And as my attitude went out the window, everything else followed suit. Two weeks in was the higlight of my no-fear challenge, when I put my most disgusting selfie as my Facebook profile picture, but after that…. flat-lined. Making the bed for a small discipline win at the start of the day? Gone.
Procrastination went into overload. The reason? No will power. Everytime I didn’t know what to write, instead of persevering, I’d give up and go play chess, watch lame videos on YouTube, or eat rice. What should’ve taken me two days would take an entire week.
I tried reading some of my favourite books to break the cycle. But they all left me feeling more cycnical about the world. My success-filled facebook feed… “5 Habits of Ultra-of the Ultra-Successful”? Bullshit. I was picking flaws in everyone around me, getting livid at the tiniest things, trashing my room, destroying my journal..
I then took a three day break from Everyman. To try and piece back some semblance of routine.
And it was scary.
Usually, I wake up, and I’m excited. I want to start the day, I’m raring to go. Now, it was the opposite. I woke up, and would lay in bed for hours, trying to go back to sleep. Not because I felt tired, but because I didn’t want to do anything. Likewise, I’d go to sleep at 5pm. Not because I was tired. But because I wanted the day to be over.
Despite the glorious Mexican sunshine streaming through the window, I felt like I was in a deep dark hole. I knew what I should do – start the day afresh! Do your 1 thing! Act happy, then you’ll feel happy! But I couldn’t find a way to do any of them. The simple act of getting out of bed led to an inner conversation of why I couldn’t get out of bed.
Now, I expect pretty high standards in myself. I don’t let myself off the hook easily. My self-talk doesn’t hesitate to call me when I’m underperforming. But now, my self-talk was verging on psychopathic. It felt like I was two people. One part was screaming abuse, telling me to man the f up, and get my sorry ass out of bed. On the recieving end, was this total loser, trying his hardest to ignore the drill sergeant.
It was pretty weird. I didn’t know which was the real me, if any.
After some heavy sleeping, I tried Everyman again. I failed worse than before. My body ignored alarms.
A week later, I pulled the plug entirely.
The month ended, and I was relieved. I woke up (metaphorically) and observed the carnage around me. There was not an inch of my room that wasn’t covered in torn up paper or something else.
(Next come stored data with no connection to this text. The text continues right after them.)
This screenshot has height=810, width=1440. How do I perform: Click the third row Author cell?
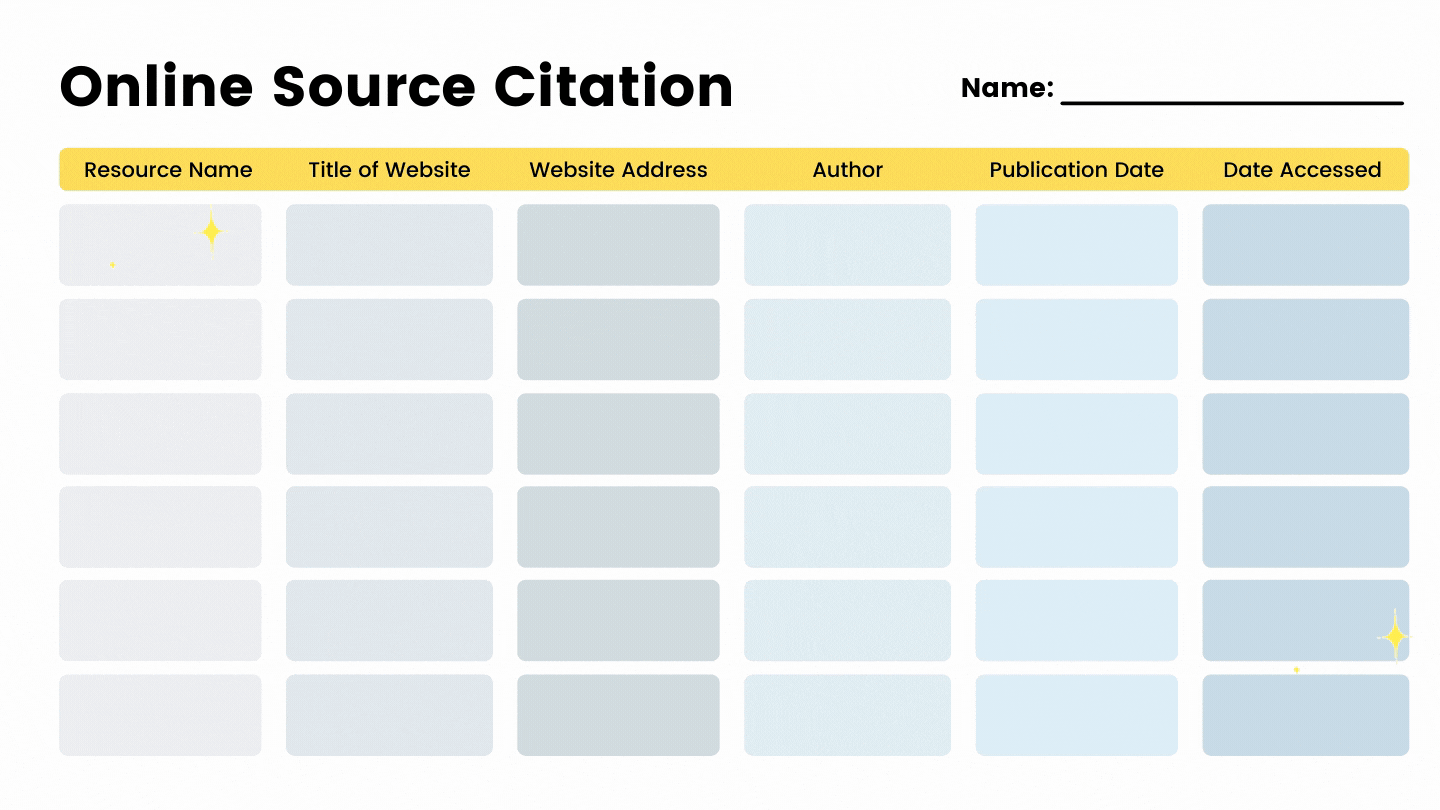(847, 433)
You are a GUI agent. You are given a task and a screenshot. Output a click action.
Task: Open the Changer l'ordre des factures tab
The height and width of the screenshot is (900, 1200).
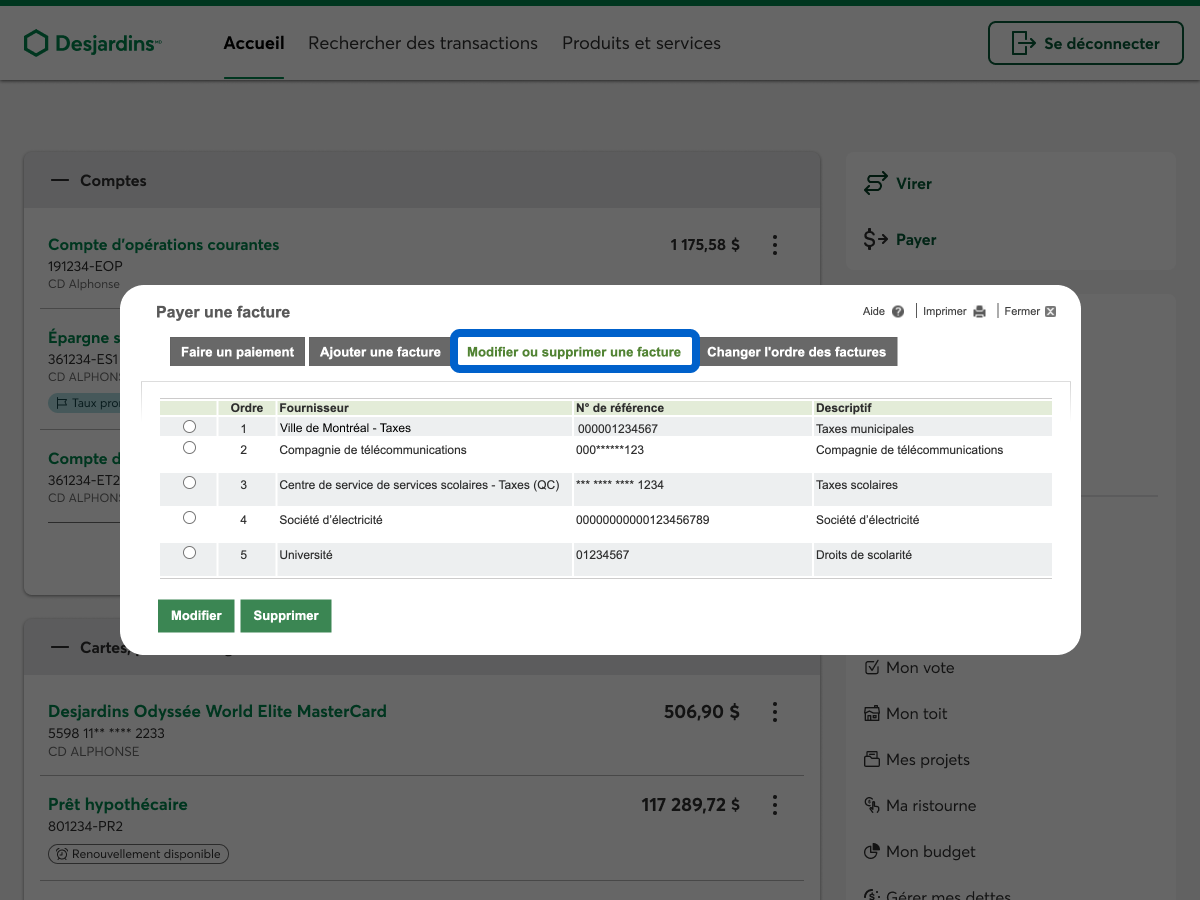pos(796,352)
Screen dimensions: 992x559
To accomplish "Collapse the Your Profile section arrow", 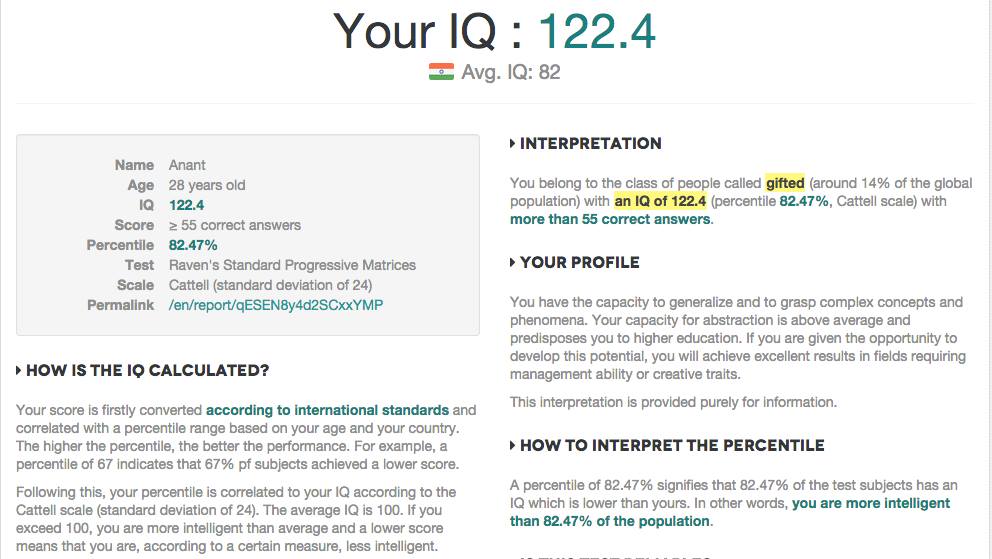I will click(x=513, y=263).
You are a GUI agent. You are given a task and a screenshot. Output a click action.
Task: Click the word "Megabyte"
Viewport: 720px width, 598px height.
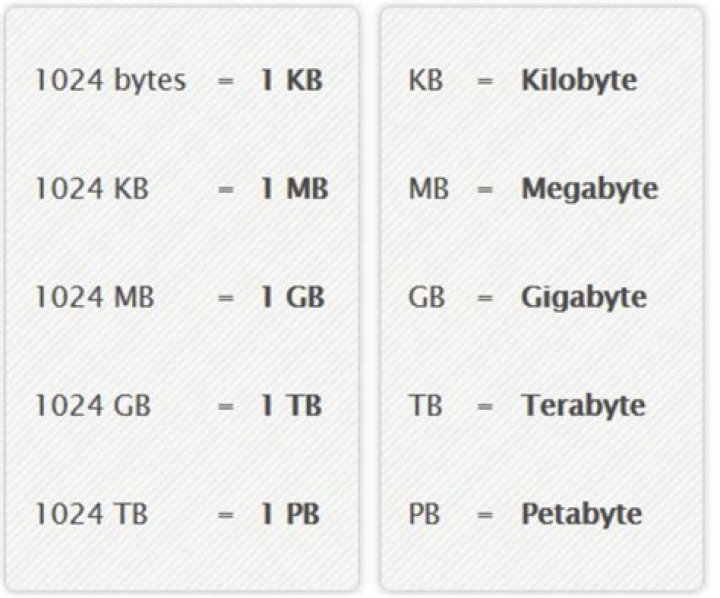click(589, 189)
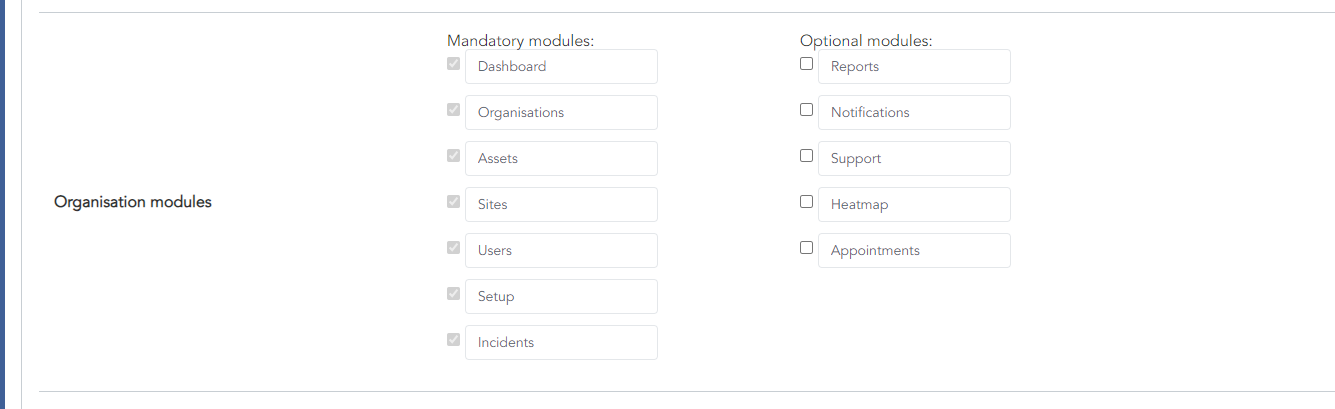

It was a shitty month. And here’s the gems I’ve gleaned the following gems from this mess.
1. To Feel Amazing, You Have to Deserve It.
“To get what you want, you have to deserve what you want. The world is not yet a crazy enough place to reward a whole bunch of undeserving people.” ~ Charlie Munger
I had a budhhist flatmate not long ago. He routinely asked me things in a negative way. One day, I told him that if he wanted my help, he had to ask me with a smile.
A couple of days later, he told me that he doesn’t smile because he’s not naturally a happy person. He had lots of anxieties, lots of worries, was depressed etc… Whereas it was easy for me to smile, he went on, because I’m naturally a happy, social, outgoing person.
His comment was the red rag to the bull. I flew off the handle.
A naturally happy, social and outgoing person?! You’ve got to be kidding me.
In high school, I hated every social situation. People, especially new people, terrified me. School dances? I could think of nothing worse.
As a Sports Ambassador, I had to go to conferences, where there would be hundreds of new people, ice breakers and the likes. They were the embodiment of hell itself. I wish the Earth would swallow me up and be done with it. One time, the car broke down on the way to one of these conferences. I pretended to be dissappointed, but I was celebrating on the inside. Christmas had come early, or so it seemed – the car was soon back on the road.
When I went to university, everything changed. I wanted to change myself. Since then, I’ve put myself in uncomfortable situations, thanks to books like The Alchemist, my best friends, and people like Elliott Hulse.
Now, going on crazy adventures and living with people I hardly know sounds awesome! Going to conferencesm, making speeches? Sweet! New people, new country? Amazing! Let’s do it!
Naturally happy? Naturally sociable? That is complete BS.
And last month proves it.
I present Exhibit A:
The former, my Tabatan calendar for January. The latter, for last month.
In January, I felt incredible. I was what said-Buddhist called “naturally” happy, sociable and outgoing. In February however, I felt miserable, stressed out, and angry.
In January, I did Tabatans, meditation, gratitude meditation and cold showers every single day. In February, I only did Tabatans 60% of the time, and on the off-cance I meditated, it was for 1 minute. Cold showers? Nope. Gratitude? Nope.
“To get what you want, you have to deserve what you want. The world is not yet a crazy enough place to reward a whole bunch of undeserving people.”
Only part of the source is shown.